= YOUR OBJECTIVE =
Set down the data that follows again, exactly as written.

··· EXCERPTED RECORDS

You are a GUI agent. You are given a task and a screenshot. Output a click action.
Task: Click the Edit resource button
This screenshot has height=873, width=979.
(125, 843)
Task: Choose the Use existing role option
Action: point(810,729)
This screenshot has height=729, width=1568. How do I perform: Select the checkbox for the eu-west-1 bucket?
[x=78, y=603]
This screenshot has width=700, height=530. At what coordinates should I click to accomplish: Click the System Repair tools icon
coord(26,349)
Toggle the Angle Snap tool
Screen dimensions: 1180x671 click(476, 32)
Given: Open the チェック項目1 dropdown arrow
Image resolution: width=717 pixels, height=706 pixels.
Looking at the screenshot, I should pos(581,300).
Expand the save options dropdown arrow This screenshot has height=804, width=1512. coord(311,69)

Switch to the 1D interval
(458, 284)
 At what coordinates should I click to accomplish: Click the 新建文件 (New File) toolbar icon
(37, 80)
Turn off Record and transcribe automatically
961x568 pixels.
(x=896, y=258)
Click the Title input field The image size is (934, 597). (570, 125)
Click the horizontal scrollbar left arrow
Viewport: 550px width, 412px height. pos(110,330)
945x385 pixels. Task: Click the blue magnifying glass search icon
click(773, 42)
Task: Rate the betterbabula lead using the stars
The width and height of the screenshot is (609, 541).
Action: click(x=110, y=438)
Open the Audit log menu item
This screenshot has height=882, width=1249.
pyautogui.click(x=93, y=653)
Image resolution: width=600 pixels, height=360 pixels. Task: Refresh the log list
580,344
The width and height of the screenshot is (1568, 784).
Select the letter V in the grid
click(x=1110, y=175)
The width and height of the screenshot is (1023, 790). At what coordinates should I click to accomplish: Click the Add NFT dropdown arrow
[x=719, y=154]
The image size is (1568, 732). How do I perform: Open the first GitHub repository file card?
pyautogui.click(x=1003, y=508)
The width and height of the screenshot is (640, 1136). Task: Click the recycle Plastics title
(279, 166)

······

= RESPONSE TO THE TASK =
You are a GUI agent. You are given a task and a screenshot. Output a click action.
Task: Click the Edit resource button
This screenshot has height=873, width=979.
(125, 843)
Task: Choose the Use existing role option
Action: point(810,729)
This screenshot has height=729, width=1568. How do I perform: Select the checkbox for the eu-west-1 bucket?
[x=78, y=603]
This screenshot has width=700, height=530. At what coordinates should I click to accomplish: Click the System Repair tools icon
coord(26,349)
Toggle the Angle Snap tool
Screen dimensions: 1180x671 click(476, 32)
Given: Open the チェック項目1 dropdown arrow
Image resolution: width=717 pixels, height=706 pixels.
Looking at the screenshot, I should pos(581,300).
Expand the save options dropdown arrow This screenshot has height=804, width=1512. coord(311,69)

Switch to the 1D interval
(458, 284)
 At what coordinates should I click to accomplish: Click the 新建文件 (New File) toolbar icon
(37, 80)
Turn off Record and transcribe automatically
961x568 pixels.
(x=896, y=258)
Click the Title input field The image size is (934, 597). (570, 125)
Click the horizontal scrollbar left arrow
Viewport: 550px width, 412px height. pos(110,330)
945x385 pixels. Task: Click the blue magnifying glass search icon
click(773, 42)
Task: Rate the betterbabula lead using the stars
The width and height of the screenshot is (609, 541).
Action: click(x=110, y=438)
Open the Audit log menu item
This screenshot has height=882, width=1249.
pyautogui.click(x=93, y=653)
Image resolution: width=600 pixels, height=360 pixels. Task: Refresh the log list
580,344
The width and height of the screenshot is (1568, 784).
Select the letter V in the grid
click(x=1110, y=175)
The width and height of the screenshot is (1023, 790). At what coordinates should I click to accomplish: Click the Add NFT dropdown arrow
[x=719, y=154]
The image size is (1568, 732). How do I perform: Open the first GitHub repository file card?
pyautogui.click(x=1003, y=508)
The width and height of the screenshot is (640, 1136). Task: Click the recycle Plastics title
(279, 166)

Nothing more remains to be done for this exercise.